En “El patriarcado del osito Teddy” aborda la
perversa relación de los mitos y valores del patriarcado declinante a
principios del siglo XX con la explotación de la fauna africana (gorilas y
elefantes, sobre todo) por parte de aquellos miembros masculinos (y alguno
femenino) del mundo científico y el capitalismo monopolístico que fundaron el
Museo Americano de Historia Natural de Nueva York. El pretexto de los agudos
análisis de Haraway, nutridos de un feminismo sagaz, es la extraordinaria biografía
de Carl Ethan Akeley, el taxidermista infatuado de naturalista, cazador y
fotógrafo, cuya mayor creación fueron los impresionantes dioramas de ese museo
popular y, muy especialmente, el célebre “Salón africano”: una instalación
artística donde se proporciona al visitante, como en las novelas de Raymond
Roussel, no solo instrucción científica sino una reproducción realista de la exótica
fauna y flora africanas recurriendo a las prodigiosas técnicas de la pintura,
la escultura, la iluminación y la taxidermia.
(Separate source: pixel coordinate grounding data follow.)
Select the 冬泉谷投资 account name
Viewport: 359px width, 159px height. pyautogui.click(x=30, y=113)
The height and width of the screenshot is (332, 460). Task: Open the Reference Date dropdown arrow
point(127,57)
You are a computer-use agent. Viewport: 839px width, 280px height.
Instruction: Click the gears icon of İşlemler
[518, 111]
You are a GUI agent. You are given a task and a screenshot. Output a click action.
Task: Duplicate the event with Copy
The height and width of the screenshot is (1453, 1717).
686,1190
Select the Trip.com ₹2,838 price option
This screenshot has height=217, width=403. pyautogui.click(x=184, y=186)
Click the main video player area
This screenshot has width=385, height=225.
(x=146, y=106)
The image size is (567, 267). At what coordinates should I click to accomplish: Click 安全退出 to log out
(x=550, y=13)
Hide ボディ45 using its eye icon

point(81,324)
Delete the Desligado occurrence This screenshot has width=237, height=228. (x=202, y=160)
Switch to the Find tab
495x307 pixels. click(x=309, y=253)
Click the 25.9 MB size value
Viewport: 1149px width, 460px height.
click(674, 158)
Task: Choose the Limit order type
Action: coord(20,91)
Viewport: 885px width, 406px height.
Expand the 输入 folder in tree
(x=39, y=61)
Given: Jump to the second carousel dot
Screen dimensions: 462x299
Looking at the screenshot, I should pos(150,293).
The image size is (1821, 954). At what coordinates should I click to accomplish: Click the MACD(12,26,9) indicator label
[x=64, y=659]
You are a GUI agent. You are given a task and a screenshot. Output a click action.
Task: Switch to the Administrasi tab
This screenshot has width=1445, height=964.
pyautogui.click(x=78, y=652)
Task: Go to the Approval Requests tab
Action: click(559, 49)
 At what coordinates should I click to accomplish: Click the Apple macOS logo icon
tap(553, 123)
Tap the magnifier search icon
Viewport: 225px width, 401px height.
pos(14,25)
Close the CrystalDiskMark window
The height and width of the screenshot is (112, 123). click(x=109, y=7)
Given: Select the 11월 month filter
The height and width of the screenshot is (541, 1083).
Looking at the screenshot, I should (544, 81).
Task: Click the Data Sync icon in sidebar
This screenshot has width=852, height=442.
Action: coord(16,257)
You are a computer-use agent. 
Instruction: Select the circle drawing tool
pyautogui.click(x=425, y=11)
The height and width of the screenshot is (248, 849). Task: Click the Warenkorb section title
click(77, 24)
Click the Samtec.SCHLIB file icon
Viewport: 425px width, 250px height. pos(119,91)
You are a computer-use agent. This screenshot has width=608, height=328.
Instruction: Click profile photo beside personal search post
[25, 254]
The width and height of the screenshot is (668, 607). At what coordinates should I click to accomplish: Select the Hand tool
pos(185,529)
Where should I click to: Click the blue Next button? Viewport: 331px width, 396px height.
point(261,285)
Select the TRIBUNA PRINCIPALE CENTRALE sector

La mayor parte de los especímenes allí expuestos
(como el fabuloso gorila macho de “El gigante de Karisimbi”, precursor de
King-Kong) fueron cazados en las expediciones que el propio Akeley organizaba
periódicamente con el fin de abastecerse de animales espléndidos para ocupar
esos escaparates espectaculares y mostrar a los visitantes la belleza de la
naturaleza, esa madrastra aristotélica. (Para Akeley la era de los Mamíferos había
pervivido en África más que en otros lugares de la Tierra y era obligación del
hombre salvarla de la amenaza de su destrucción a través de la taxidermia, la
fotografía o el cine.)
De las pinturas parietales de Altamira o Lascaux
hasta los hábitats simulados del Museo de Historia Natural, la razón es
idéntica: los humanos han sentido siempre una extraña atracción por el mundo
animal al que pertenecieron un día en condiciones de igualdad y del que viven separados
por una extraña pantalla de tabúes y mitos llamada cultura. Así, cada vez que
alguien mira con ternura un oso de peluche debería recordar que detrás de su
génesis, más allá de la anécdota original con Teddy Roosevelt, está la idea de
que la vida artificial vale más que la vida natural, o tiene más futuro, porque
desconoce la muerte y la putrefacción.
En todo su pensamiento, sea cual sea la cuestión
abordada, la ciencia-ficción es inspiradora para Haraway como ficción que abre
la ciencia a las infinitas posibilidades de la realidad y también como medio de
expresión metafórica. Así lo muestra esta reflexión, perfecto sumario del ambicioso
ideario de la autora: “El chip, el gen, la bomba, el feto, la semilla, el
cerebro, el ecosistema y la base de datos constituyen los agujeros de gusano
que lanzan a los viajeros modernos hacia los mundos contemporáneos”.